Wednesday, October 16, 2013

"56 Up"

Turkey turkey and more turkey, stuffing, mashed potatoes etc. etc. The fridge is still full. Luckily the tall young man is coming over soon to help clear it all out, something he does extremely well. Wayson and my tenants Christopher and Carol did their best to help today, too. The weather is incredible - surely the most beautiful fall ever.

I've cut another thousand words, so more than 7000 words are gone from the manuscript. I hope now it's lean and muscled, not too thin and shivering, naked, in the wind. It's amazing how many words you can lose once you've set your mind to it. CUT! It feels so good. What does not feel good is my butt, from sitting here endlessly cutting and then eating turkey.

This phase is now over; time to put my mind, once again, to finding a publisher or an agent. I just KNOW someone out there is eager, nay, desperate, to read this fine piece of newly slimmed down non-fiction.

Come out, come out wherever you are.

The treat Monday night - "56 Up," catching up with those old friends whom we've followed since their youth. Again, it's a miracle to watch the group grow up, mature, find work, marry, divorce, marry again, parent and grandparent. The surprise is that in 1964, Michael Apted chose such a diverse group of children who'd all grow into interesting, nice adults. Tony, the Cockney cab driver, brown in the Spanish sun and caring for one of his granddaughters while his daughter is in rehab. John, the snootiest of them all at seven, now fundraising for an orphanage in Bulgaria, dancing in a circle with Bulgarian dancers and tending the damaged children. Handsome Nick, who grew up on a remote farm and became a nuclear physicist in the U.S. In "28 Up" he was married to the wrong woman; watching, I cried, "Nick, she's so negative, she'll drag you down!" By the next one he was separated, and now has a strong American wife. We see him visiting the old farm, reminiscing, his tall American son by his side.

Though many were at least once divorced, every single one is now happily in a couple, except for Neil, the one who was homeless at 28 and suffers from some kind of mental disorder - mild schizophrenia, perhaps.
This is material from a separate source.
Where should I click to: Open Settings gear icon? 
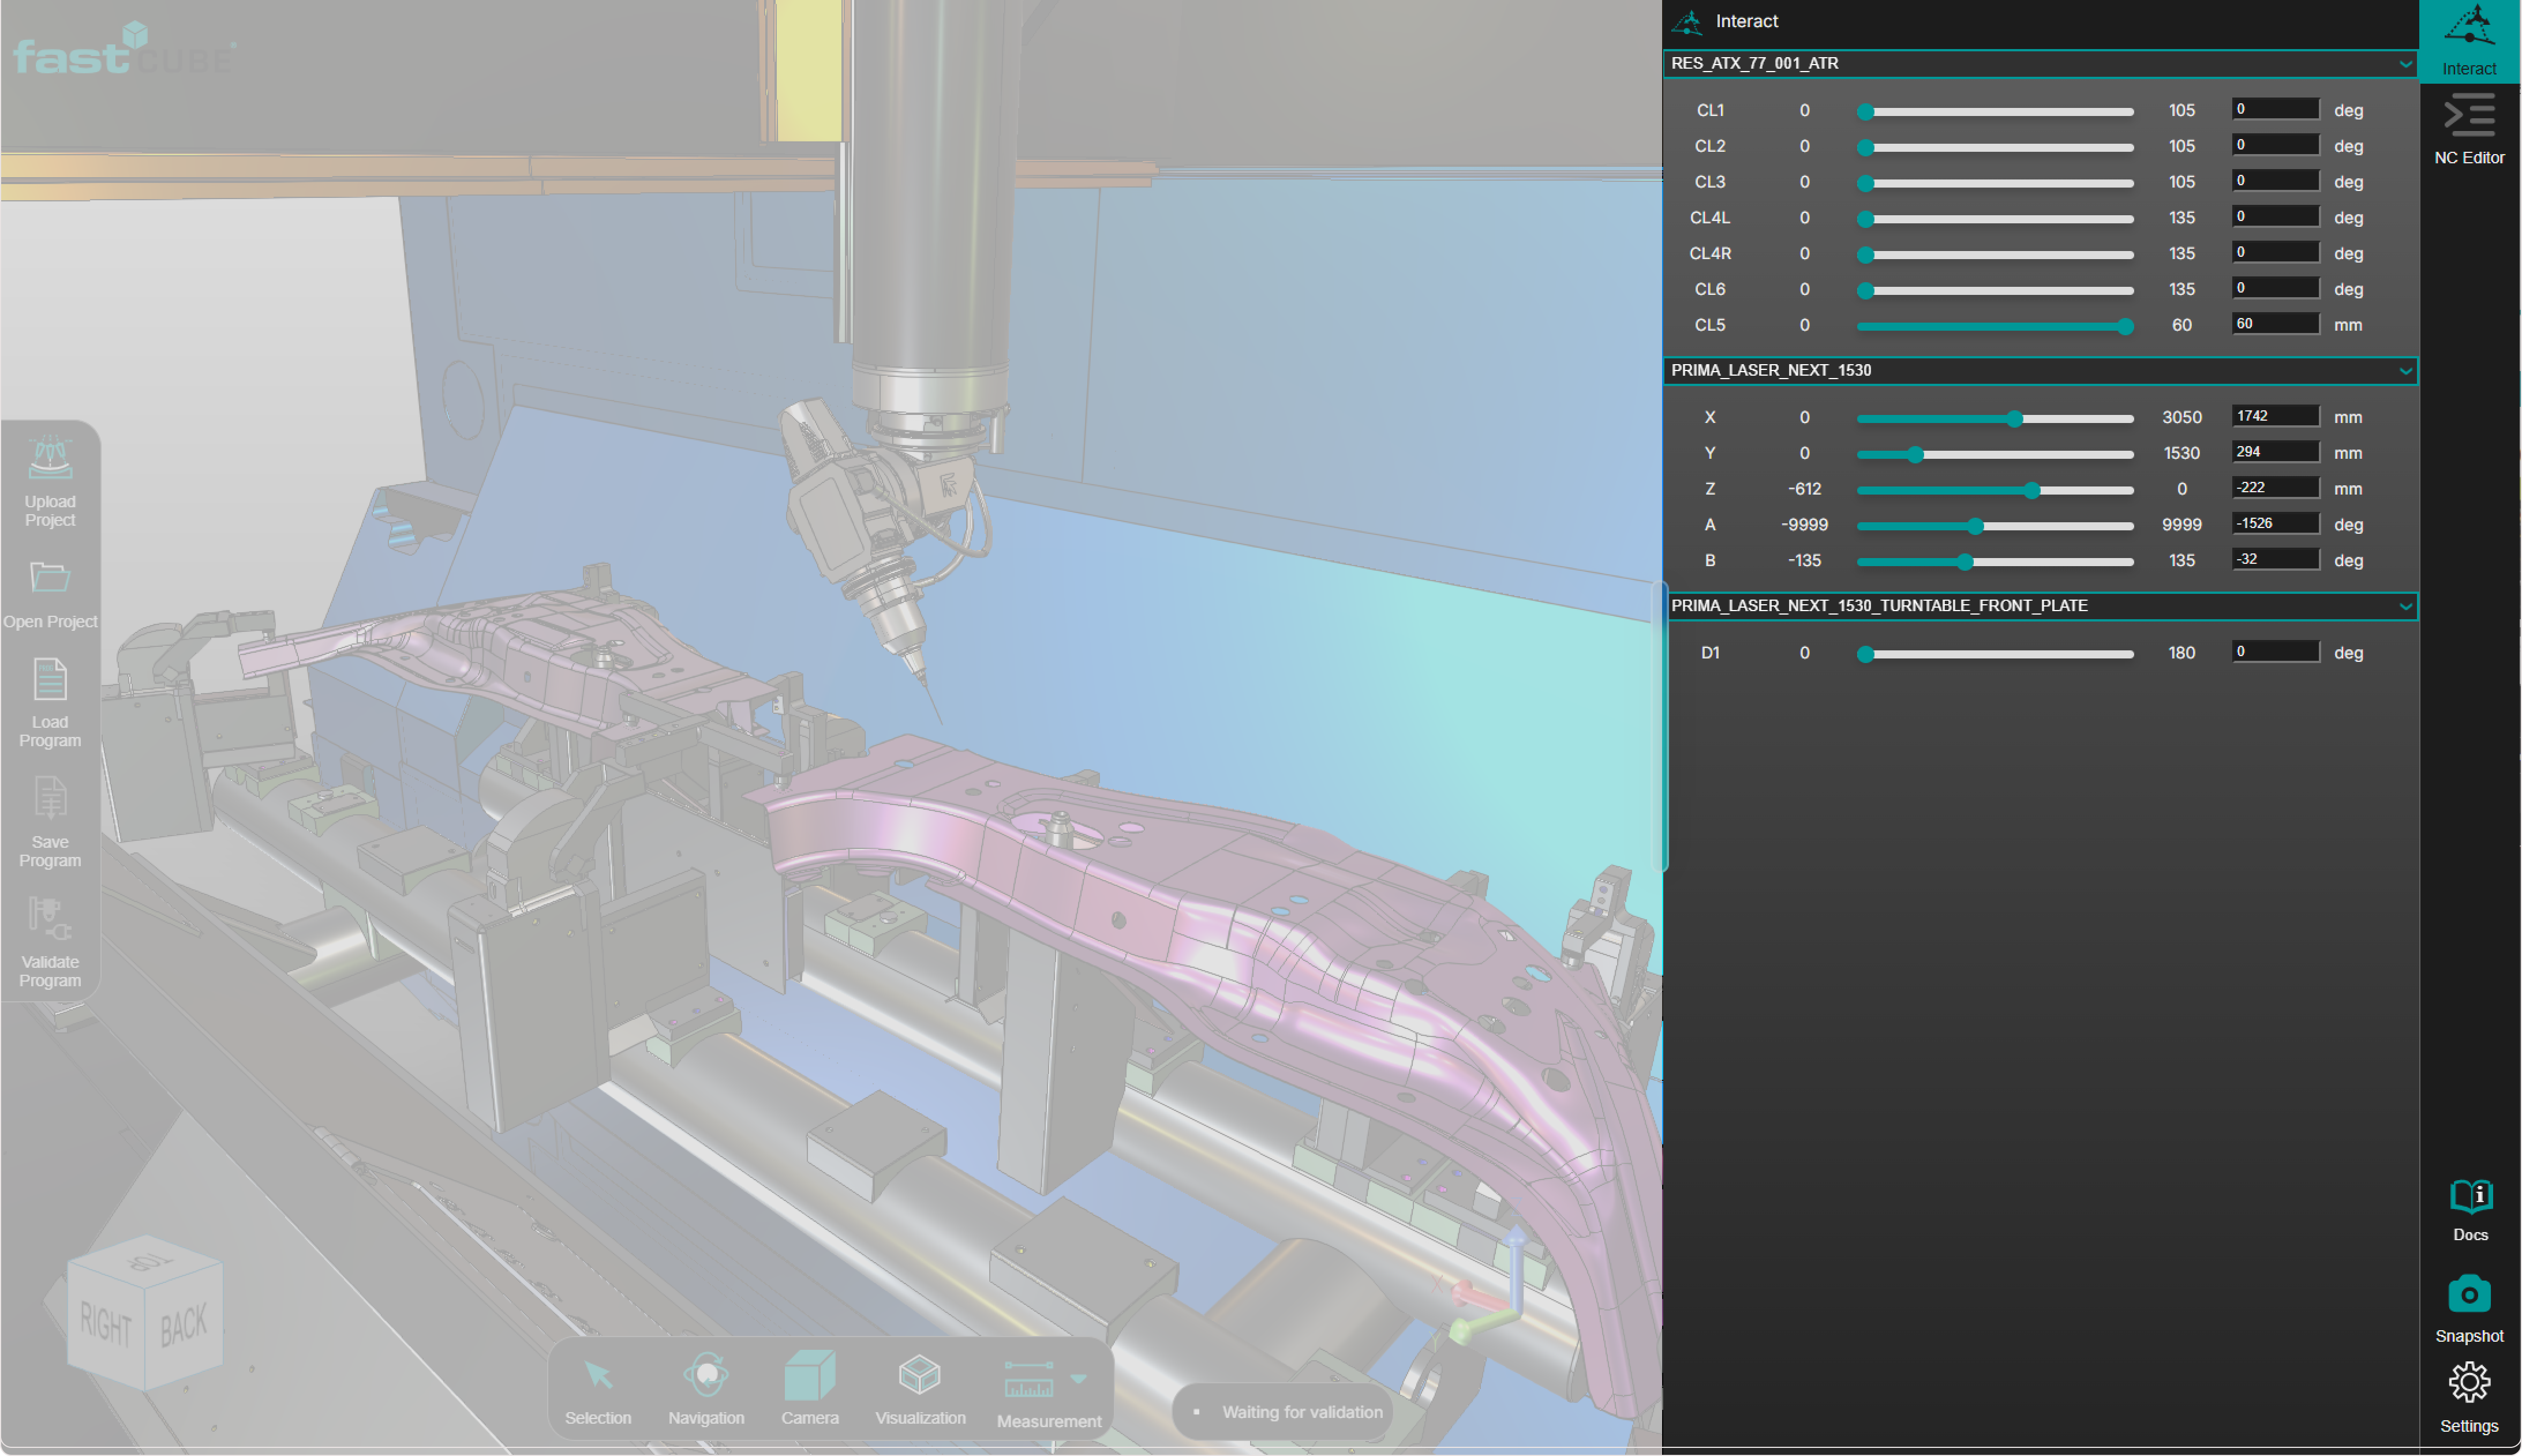click(x=2468, y=1383)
I watch hoping to see my own life reflected in this disparate group, but only crazy Neil lives unpartnered, as I do. But then, he never married, does not have children or the most beautiful grandson on the planet. Almost all the others are grandparents. I identify.

They're seven years younger than I am. Next film, "63 Up," they'll all be the age I am now, and I'll be 70. 70! Can't wait. The whole series, from "7 Up" on, is apparently on Netflix, I'm told. Don't miss it.